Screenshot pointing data
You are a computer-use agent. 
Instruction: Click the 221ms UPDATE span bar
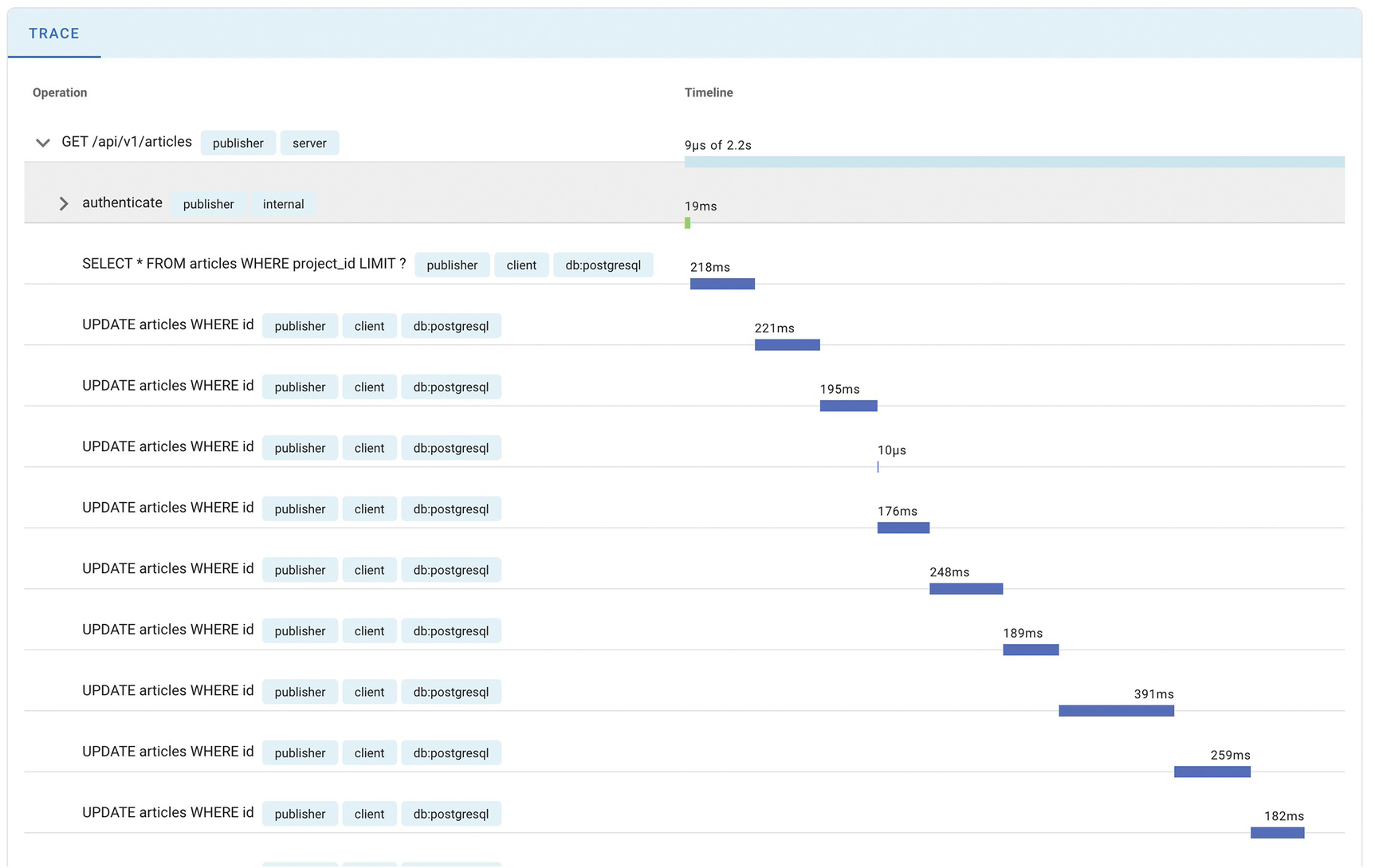pyautogui.click(x=787, y=345)

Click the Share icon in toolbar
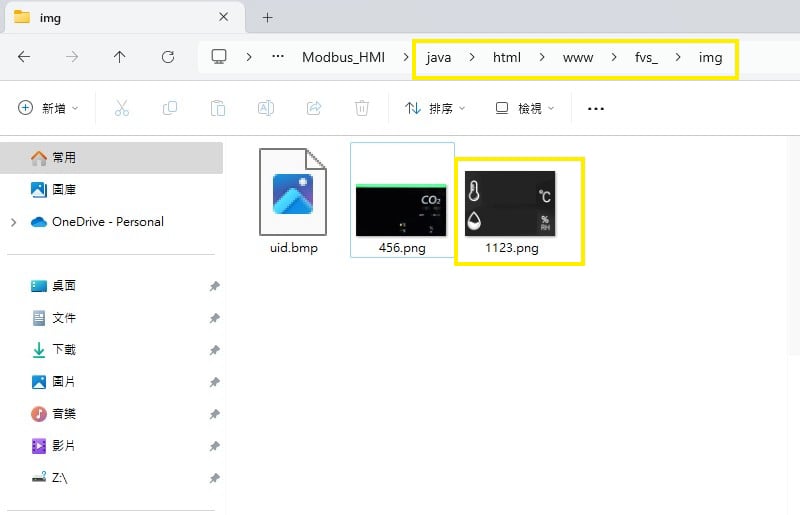314,108
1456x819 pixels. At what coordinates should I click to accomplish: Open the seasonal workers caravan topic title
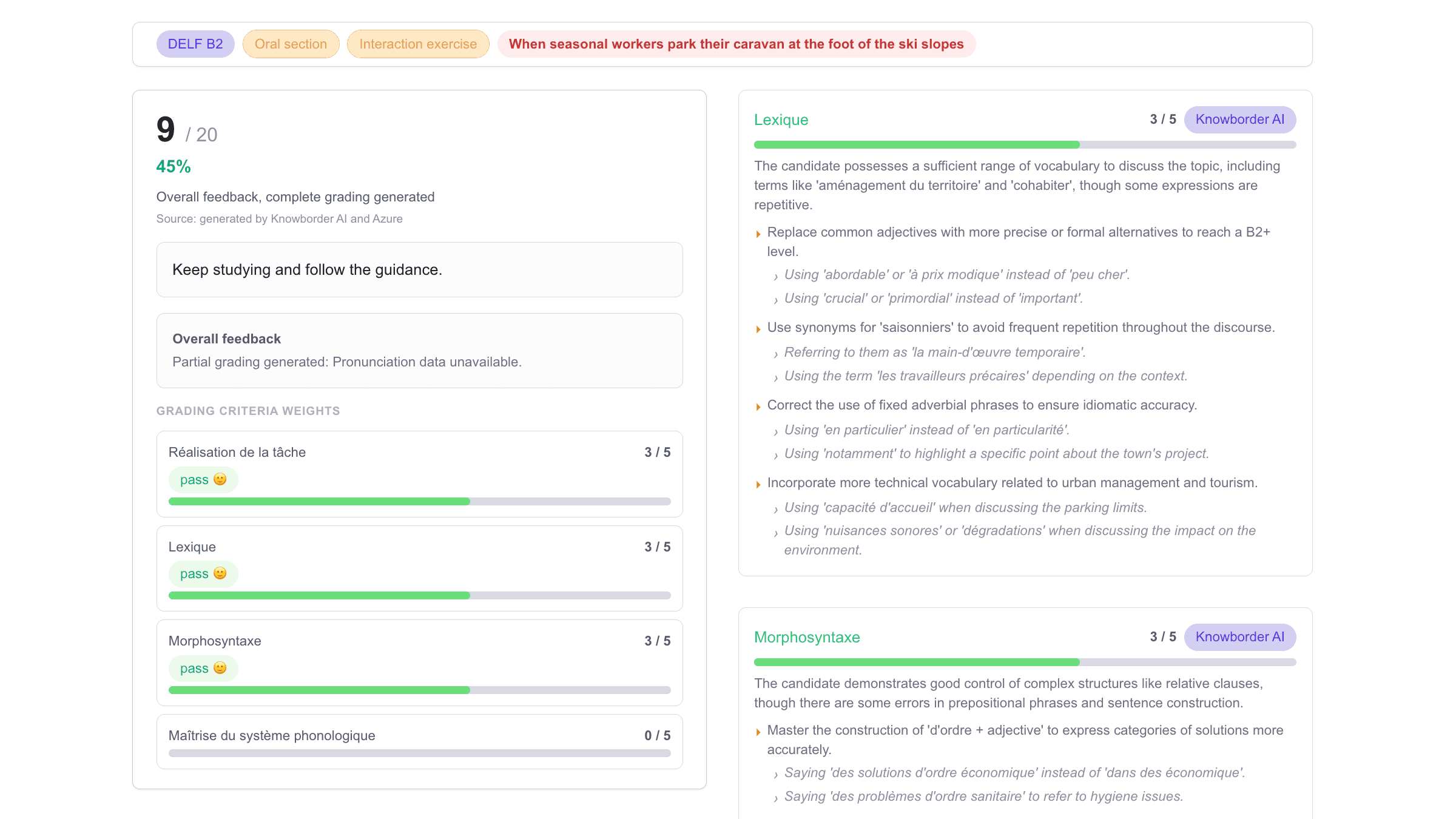[x=736, y=44]
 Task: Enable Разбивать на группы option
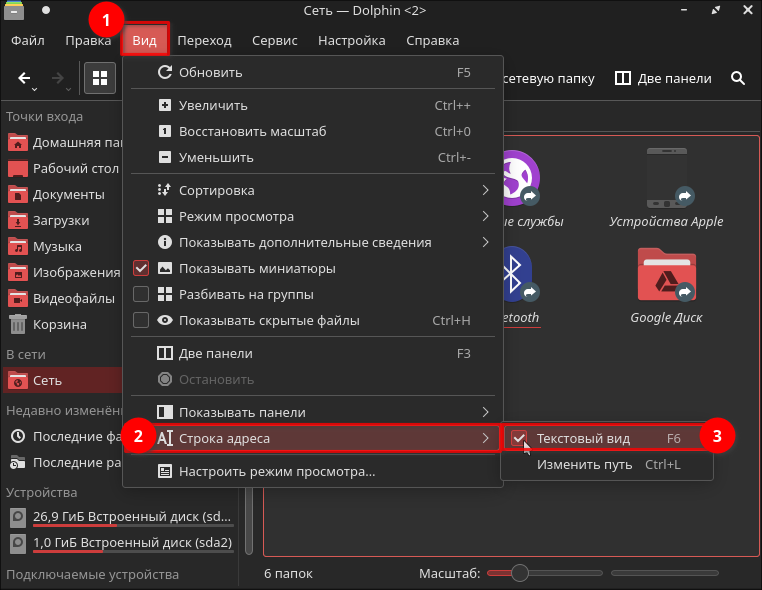(141, 295)
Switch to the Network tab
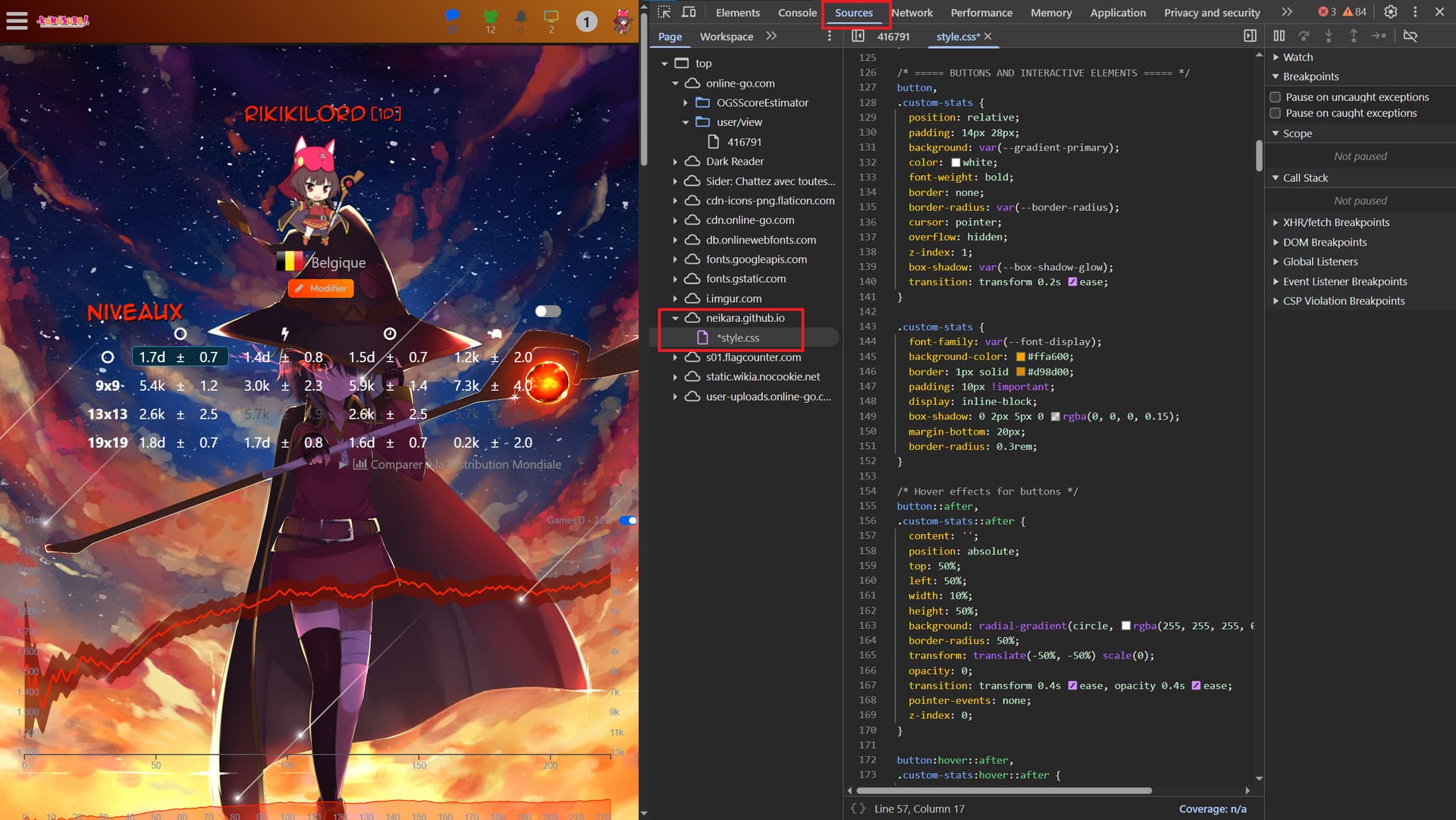Screen dimensions: 1456x820 [912, 13]
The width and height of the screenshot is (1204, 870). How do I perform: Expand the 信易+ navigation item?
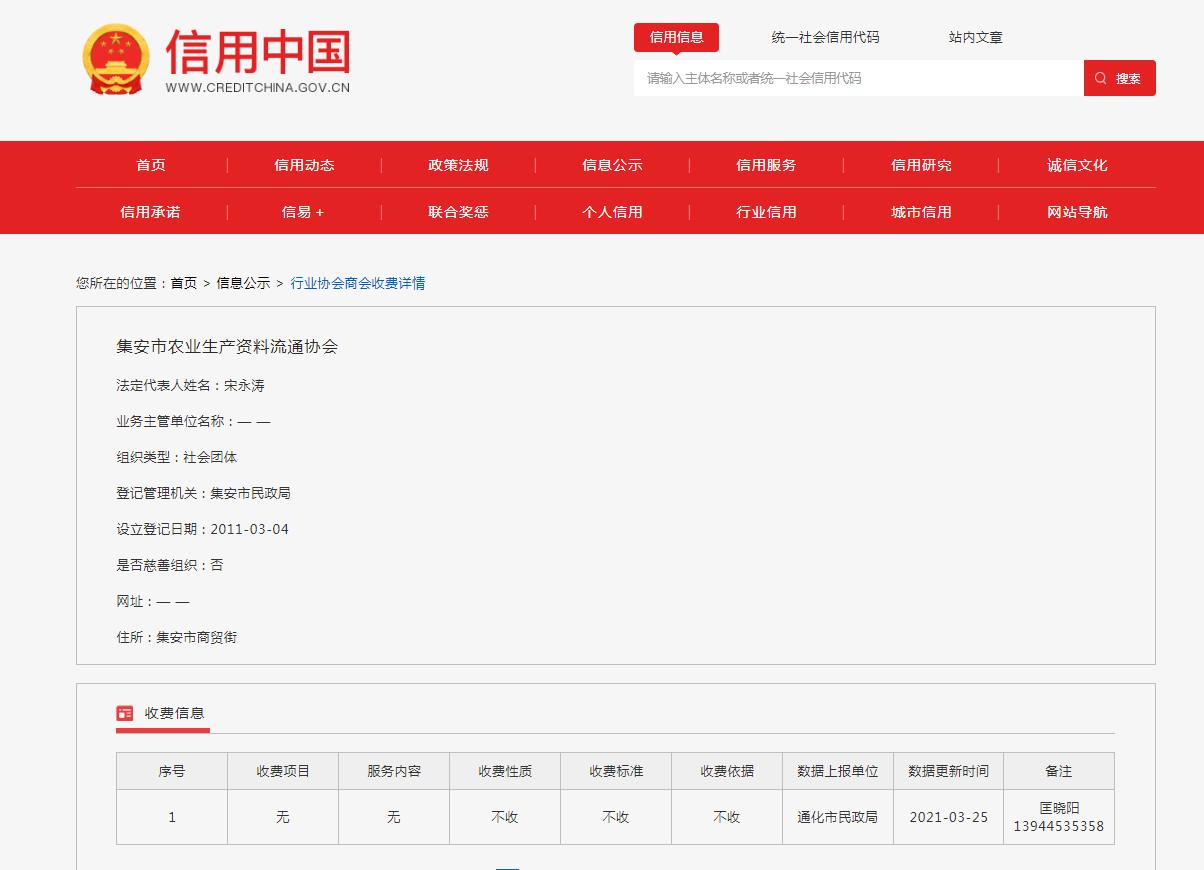(x=303, y=212)
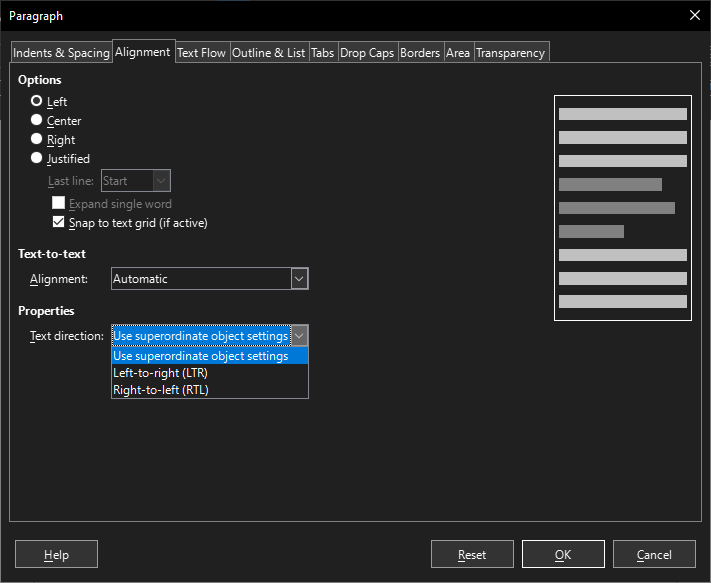
Task: Open the Tabs tab
Action: point(322,53)

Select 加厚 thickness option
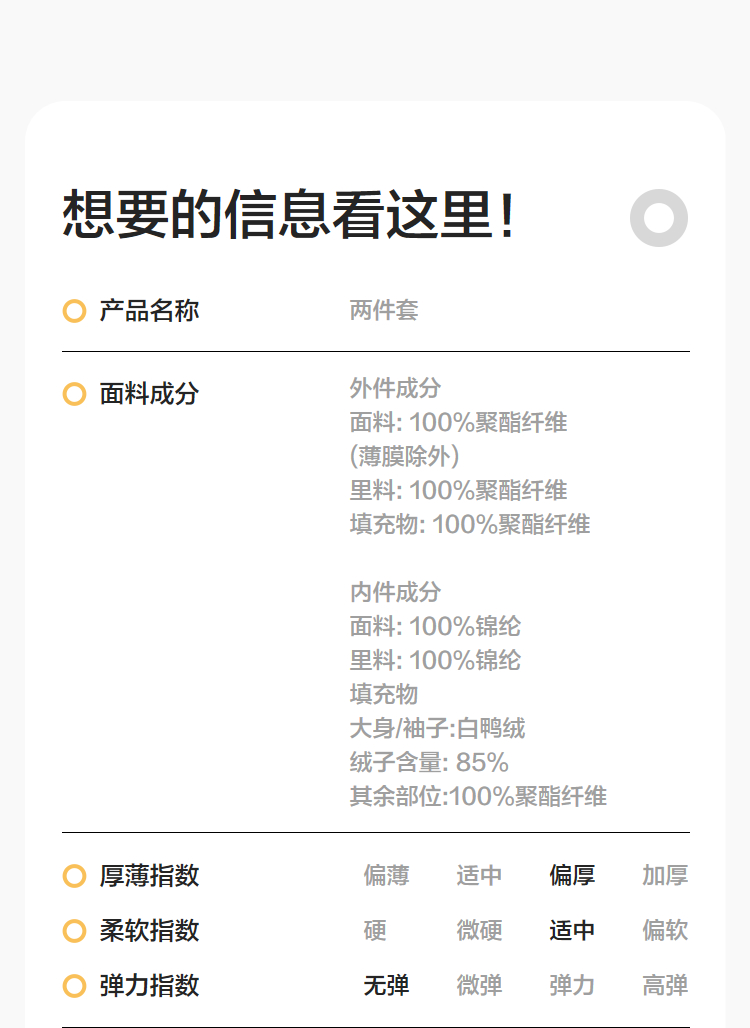point(665,876)
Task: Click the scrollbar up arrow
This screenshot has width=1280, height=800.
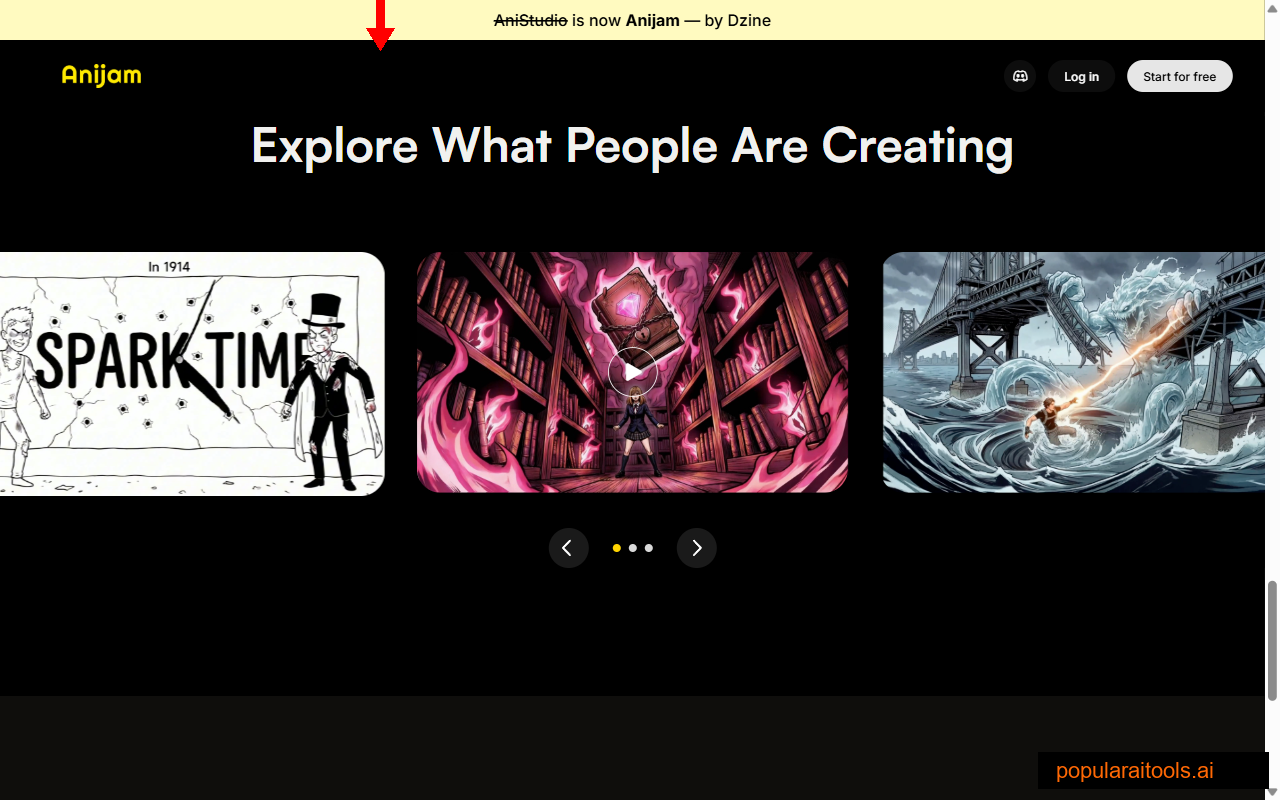Action: tap(1272, 8)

WORK REQUIRED - Put each line of the records above into a JSON list of strings, one string per line, with blank lines dropped. Leave the pictures out.

SOLUTION FOR THIS PROBLEM -
[
  "You are a computer-use agent. ",
  "Instruction: Click the 221ms UPDATE span bar",
  "pyautogui.click(x=787, y=345)",
  "Click the Share icon in toolbar",
  "314,108",
  "1456x819 pixels. At what coordinates should I click to accomplish: Open the seasonal workers caravan topic title",
  "[x=736, y=44]",
  " Task: Enable Разбивать на группы option",
  "(141, 295)",
  "Switch to the Network tab",
  "Screen dimensions: 1456x820 [912, 13]",
  "The width and height of the screenshot is (1204, 870). How do I perform: Expand the 信易+ navigation item?",
  "(x=303, y=212)",
  "Task: Open the Tabs tab",
  "Action: point(322,53)",
  "Select 加厚 thickness option",
  "point(665,876)",
  "Task: Click the scrollbar up arrow",
  "This screenshot has width=1280, height=800.",
  "Action: tap(1272, 8)"
]